Asking For Flowers is Canadian alt-country singer Kathleen Edwards’s 3rd album, which was described as her finest work yet. I tend to agree. The 11 songs that she has crafted & sung for us on the album is some fine work by the Ottawa native indeed!
We start off with a song about being down on your luck in Buffalo, a song of going across the border to the US with your lover and then getting stuck and needing to get back. The Cheapest Key is Kathleen’s attempt at a pop-rock song and she does it better than most. An uptempo number about musicians and worshipping a rocker, it’s a crowd favourite.
Asking For Flowers, the title track, is a bitter look back at a relationship that was never on equal terms and has reached it’s end. The singer is bitter that her spouse/partner hadn’t been more engaged in their life and appreciative of her. Alicia Ross is about a girl, who was killed by her next dooor neighbour, and her case was well known in the media. Edwards sings the song from the perspective of the young woman during the last moments of her life and it’s mostly address to her mother.

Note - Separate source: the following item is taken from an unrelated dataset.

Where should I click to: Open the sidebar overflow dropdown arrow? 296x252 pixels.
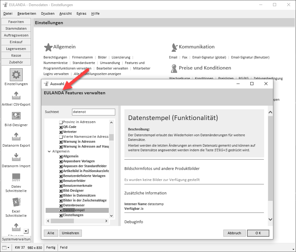(26, 231)
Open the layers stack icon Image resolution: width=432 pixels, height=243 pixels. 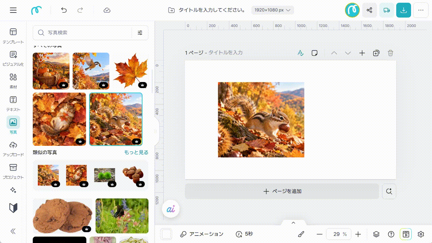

Edwards best song ever, not just on this album, is the wonderful I Make The Dough, You Get The Glory – a song about friendship between two band mates. However one friend shines in the spotlight yet the other does a lot of the dirty work but gets very little credit. Edwards compares this duo with many things including the Great one, Wayne Gretsky, an NHL demi-god and his teammate Marty McSorley who was an enforcer assigned to protect the star.
Oil Man’s War is about a draft dodger who doesn’t want to go to Iraq and who leaves for Canada with his girlfriend. Sure As Shit is about a relationship. Run is about a mother singing to her daughter on the eve of her wedding and giving a little warning about life. Oh Canada is a bitter song to Edwards’s countrymen to not look into the race or colour of a person before caring for them. Scared Of The Dark and Goodnight, California close out this mostly sombre record.